[Stored data entries]
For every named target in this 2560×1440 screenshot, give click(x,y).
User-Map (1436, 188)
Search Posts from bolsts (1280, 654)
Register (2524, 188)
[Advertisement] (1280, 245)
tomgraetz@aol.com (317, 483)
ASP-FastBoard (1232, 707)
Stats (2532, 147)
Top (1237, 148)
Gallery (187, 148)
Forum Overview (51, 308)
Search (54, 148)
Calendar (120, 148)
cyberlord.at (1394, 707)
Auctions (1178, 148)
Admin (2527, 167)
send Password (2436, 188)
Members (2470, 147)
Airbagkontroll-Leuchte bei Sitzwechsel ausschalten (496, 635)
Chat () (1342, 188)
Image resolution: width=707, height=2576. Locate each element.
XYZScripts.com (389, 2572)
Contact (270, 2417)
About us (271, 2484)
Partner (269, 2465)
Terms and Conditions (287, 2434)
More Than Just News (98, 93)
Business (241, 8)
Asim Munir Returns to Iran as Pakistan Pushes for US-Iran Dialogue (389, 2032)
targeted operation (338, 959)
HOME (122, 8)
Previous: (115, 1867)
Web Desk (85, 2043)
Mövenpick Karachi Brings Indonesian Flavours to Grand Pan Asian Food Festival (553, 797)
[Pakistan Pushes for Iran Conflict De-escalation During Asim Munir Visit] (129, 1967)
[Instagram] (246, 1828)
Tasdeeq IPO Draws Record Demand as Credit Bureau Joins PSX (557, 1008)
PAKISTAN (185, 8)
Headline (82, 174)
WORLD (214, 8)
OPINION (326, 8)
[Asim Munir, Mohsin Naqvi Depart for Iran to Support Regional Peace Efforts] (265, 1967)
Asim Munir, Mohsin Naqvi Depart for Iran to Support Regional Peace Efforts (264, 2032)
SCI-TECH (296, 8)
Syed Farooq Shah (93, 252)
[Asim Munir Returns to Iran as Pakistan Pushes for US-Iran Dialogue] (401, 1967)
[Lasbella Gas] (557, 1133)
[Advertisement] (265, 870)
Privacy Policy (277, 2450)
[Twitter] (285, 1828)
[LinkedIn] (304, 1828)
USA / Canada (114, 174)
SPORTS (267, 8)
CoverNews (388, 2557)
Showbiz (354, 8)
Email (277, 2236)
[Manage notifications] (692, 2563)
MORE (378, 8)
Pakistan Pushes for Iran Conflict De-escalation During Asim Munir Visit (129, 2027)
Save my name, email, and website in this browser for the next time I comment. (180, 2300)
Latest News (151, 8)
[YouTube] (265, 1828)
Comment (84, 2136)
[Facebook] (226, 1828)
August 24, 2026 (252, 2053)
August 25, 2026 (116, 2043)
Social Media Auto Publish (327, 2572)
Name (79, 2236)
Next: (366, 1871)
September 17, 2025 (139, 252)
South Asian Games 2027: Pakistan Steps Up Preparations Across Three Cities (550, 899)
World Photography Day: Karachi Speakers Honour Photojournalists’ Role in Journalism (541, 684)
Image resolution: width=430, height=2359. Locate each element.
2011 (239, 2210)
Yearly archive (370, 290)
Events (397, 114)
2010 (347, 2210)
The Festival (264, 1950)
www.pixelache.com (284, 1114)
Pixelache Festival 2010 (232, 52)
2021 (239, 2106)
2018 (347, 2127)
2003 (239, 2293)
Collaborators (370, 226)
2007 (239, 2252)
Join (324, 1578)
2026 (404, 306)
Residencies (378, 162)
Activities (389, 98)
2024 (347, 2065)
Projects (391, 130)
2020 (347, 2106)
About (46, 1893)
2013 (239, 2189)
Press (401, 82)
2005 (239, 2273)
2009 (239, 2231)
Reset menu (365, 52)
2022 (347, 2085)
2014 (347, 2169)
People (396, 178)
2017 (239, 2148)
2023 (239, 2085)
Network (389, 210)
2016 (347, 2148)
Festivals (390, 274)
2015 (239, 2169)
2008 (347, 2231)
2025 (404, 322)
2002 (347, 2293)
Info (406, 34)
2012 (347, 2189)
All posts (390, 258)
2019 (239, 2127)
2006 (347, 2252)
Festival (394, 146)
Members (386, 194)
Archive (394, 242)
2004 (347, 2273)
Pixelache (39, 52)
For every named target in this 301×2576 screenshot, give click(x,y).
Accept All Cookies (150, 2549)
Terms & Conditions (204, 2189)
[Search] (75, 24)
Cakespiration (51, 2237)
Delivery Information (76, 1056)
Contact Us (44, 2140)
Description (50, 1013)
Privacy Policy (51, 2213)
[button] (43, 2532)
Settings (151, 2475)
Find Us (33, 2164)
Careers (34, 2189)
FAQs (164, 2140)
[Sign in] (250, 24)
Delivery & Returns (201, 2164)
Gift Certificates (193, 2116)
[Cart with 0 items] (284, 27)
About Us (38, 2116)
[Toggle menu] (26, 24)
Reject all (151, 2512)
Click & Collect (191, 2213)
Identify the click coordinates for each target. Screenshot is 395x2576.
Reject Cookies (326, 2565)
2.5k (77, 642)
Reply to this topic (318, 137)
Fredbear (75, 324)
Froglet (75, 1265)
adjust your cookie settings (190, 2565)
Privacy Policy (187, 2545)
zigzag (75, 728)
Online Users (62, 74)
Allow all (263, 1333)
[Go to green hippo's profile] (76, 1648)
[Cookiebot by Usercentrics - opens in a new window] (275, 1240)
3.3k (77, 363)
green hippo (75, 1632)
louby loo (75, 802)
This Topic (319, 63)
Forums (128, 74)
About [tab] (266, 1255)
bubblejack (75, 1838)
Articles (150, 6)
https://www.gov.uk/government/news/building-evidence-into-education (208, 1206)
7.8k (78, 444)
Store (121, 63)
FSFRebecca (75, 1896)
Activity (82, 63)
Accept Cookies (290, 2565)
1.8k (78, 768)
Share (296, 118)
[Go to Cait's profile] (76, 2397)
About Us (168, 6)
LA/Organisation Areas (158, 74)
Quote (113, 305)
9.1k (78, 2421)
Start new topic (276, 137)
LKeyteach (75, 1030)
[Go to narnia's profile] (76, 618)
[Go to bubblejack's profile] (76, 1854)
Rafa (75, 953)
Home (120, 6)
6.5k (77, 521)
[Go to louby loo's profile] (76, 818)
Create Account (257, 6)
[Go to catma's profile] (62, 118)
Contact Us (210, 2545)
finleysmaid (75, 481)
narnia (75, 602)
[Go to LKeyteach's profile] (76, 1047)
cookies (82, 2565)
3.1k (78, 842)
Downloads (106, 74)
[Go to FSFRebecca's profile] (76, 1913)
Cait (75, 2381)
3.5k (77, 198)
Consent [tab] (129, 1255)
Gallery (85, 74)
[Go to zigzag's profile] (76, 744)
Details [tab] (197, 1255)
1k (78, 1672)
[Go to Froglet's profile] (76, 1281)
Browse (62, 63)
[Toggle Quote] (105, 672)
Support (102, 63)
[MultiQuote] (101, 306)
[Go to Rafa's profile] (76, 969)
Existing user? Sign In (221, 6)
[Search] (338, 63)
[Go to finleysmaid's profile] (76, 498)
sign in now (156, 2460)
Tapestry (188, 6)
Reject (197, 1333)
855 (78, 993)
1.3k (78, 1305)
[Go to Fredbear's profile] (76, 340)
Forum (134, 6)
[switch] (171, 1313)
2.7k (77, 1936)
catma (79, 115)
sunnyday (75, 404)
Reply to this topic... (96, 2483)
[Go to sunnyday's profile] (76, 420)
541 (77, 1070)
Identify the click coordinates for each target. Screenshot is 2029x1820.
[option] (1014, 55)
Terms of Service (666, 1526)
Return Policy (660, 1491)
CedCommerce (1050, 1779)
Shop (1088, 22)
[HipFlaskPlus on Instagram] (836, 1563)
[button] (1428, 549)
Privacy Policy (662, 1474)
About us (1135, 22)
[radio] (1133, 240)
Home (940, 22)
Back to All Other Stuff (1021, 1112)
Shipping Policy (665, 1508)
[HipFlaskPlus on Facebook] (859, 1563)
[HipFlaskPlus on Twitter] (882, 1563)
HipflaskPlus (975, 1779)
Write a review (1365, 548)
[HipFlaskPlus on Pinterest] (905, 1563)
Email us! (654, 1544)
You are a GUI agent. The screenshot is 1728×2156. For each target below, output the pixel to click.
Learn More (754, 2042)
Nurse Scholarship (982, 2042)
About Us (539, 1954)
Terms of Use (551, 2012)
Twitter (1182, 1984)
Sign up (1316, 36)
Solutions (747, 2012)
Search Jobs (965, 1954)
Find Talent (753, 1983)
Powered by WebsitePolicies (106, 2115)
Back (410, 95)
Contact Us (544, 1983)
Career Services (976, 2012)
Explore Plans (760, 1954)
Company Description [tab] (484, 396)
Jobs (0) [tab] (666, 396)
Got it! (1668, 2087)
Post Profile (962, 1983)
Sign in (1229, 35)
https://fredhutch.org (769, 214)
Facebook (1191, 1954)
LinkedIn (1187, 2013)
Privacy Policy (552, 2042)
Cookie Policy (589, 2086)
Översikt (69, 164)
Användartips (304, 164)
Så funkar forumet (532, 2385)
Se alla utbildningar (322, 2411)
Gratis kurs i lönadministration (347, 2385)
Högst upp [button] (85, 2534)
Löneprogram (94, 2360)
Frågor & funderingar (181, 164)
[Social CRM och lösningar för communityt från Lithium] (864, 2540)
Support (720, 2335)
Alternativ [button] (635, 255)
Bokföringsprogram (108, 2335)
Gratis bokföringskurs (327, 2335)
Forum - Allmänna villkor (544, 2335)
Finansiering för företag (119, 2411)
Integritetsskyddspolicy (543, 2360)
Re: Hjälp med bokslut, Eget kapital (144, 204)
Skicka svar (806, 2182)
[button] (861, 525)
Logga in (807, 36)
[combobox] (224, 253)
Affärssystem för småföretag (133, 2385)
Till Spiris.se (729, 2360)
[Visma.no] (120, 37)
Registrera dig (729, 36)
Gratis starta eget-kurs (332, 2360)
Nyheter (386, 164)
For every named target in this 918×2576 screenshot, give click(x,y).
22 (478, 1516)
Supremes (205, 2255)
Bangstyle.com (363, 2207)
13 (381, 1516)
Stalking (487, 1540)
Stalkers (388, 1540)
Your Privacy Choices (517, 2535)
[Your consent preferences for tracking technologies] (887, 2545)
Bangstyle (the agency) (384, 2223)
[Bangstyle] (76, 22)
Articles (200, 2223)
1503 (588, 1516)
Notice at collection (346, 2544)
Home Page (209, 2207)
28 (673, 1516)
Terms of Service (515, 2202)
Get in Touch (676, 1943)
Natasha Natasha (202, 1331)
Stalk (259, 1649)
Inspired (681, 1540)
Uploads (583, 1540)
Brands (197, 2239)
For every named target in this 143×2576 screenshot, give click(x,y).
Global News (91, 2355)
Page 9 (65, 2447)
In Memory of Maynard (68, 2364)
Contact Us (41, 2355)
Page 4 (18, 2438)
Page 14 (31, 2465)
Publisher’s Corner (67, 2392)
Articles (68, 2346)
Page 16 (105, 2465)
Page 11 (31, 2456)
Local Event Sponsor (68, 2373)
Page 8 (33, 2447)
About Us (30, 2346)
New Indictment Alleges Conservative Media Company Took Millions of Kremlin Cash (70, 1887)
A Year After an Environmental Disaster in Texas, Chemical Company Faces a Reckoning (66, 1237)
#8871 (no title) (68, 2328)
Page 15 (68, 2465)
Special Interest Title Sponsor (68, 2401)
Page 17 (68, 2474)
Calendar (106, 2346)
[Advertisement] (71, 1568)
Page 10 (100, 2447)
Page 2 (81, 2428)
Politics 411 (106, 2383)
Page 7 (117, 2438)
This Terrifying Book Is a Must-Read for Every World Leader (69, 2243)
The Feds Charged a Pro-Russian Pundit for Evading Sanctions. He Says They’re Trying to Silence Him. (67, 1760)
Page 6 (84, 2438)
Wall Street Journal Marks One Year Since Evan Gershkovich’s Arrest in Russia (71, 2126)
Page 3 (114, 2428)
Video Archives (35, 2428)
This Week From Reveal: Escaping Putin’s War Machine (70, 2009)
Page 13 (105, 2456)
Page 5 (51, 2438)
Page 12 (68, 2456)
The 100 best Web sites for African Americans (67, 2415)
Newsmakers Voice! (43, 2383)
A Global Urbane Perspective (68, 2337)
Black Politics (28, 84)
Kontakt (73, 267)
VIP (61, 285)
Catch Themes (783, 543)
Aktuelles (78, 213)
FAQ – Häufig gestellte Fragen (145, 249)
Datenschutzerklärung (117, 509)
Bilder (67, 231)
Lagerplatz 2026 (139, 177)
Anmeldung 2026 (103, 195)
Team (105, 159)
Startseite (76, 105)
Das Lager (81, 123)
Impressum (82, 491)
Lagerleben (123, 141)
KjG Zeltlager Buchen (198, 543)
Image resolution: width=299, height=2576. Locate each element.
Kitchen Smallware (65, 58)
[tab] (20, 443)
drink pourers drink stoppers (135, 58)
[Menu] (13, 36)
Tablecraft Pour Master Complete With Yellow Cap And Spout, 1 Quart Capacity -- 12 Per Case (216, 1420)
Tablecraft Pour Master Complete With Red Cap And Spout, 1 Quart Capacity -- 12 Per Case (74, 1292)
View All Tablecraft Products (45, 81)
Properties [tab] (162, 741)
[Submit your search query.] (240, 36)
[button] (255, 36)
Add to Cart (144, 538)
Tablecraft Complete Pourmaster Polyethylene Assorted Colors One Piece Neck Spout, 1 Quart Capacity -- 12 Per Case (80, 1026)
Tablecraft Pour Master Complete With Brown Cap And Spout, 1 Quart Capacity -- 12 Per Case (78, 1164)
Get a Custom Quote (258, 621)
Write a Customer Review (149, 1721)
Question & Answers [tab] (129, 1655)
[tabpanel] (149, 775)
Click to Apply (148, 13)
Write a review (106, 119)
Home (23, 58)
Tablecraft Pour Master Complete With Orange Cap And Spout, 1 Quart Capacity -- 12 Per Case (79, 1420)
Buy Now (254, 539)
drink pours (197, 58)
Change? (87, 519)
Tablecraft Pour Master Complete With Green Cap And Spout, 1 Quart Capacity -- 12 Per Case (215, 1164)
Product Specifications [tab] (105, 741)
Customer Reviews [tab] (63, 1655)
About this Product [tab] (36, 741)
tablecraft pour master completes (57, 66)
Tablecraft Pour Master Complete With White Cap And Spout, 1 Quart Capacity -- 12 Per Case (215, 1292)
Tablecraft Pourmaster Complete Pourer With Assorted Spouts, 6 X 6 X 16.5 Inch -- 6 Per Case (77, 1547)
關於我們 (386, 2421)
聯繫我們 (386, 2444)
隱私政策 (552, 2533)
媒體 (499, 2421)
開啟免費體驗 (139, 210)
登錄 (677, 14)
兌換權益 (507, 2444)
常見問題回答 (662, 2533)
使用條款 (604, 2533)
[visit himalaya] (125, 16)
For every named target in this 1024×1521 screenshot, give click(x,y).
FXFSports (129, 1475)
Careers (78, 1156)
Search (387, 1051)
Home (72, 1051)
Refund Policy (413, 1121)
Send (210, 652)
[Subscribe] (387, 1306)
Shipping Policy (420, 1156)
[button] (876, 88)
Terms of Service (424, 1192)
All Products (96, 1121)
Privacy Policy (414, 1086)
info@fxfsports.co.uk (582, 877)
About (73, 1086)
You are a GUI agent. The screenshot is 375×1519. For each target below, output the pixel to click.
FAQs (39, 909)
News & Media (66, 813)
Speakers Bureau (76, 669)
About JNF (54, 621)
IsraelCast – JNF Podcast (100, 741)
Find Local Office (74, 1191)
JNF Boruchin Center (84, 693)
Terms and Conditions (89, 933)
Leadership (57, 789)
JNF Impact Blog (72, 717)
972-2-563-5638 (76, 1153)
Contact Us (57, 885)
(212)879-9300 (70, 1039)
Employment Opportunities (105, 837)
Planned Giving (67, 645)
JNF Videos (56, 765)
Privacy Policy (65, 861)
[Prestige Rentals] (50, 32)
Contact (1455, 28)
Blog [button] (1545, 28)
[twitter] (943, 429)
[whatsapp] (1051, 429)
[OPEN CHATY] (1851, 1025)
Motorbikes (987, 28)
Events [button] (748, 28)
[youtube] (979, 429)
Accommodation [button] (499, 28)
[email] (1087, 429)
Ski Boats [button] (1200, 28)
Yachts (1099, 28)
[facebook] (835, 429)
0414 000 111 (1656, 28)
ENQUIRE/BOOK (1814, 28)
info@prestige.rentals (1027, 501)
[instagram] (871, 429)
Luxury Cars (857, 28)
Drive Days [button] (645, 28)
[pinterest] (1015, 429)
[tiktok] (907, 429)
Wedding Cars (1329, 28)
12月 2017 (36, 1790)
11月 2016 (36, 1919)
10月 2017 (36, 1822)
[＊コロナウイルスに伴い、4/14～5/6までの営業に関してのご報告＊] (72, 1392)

▶ _How to complete this task_
In the records above, find the line with "[Advertisement] (265, 870)"; write out exactly that line and each one after it, stopping after the line with "World Photography Day: Karachi".

▶ _Solution to this task_
[Advertisement] (265, 870)
Privacy Policy (277, 2450)
[Twitter] (285, 1828)
[LinkedIn] (304, 1828)
USA / Canada (114, 174)
SPORTS (267, 8)
CoverNews (388, 2557)
Showbiz (354, 8)
Email (277, 2236)
[Manage notifications] (692, 2563)
MORE (378, 8)
Pakistan Pushes for Iran Conflict De-escalation During Asim Munir Visit (129, 2027)
Save my name, email, and website in this browser for the next time I comment. (180, 2300)
Latest News (151, 8)
[YouTube] (265, 1828)
Comment (84, 2136)
[Facebook] (226, 1828)
August 24, 2026 (252, 2053)
August 25, 2026 (116, 2043)
Social Media Auto Publish (327, 2572)
Name (79, 2236)
Next: (366, 1871)
September 17, 2025 (139, 252)
South Asian Games 2027: Pakistan Steps Up Preparations Across Three Cities (550, 899)
World Photography Day: Karachi Speakers Honour Photojournalists’ Role in Journalism (541, 684)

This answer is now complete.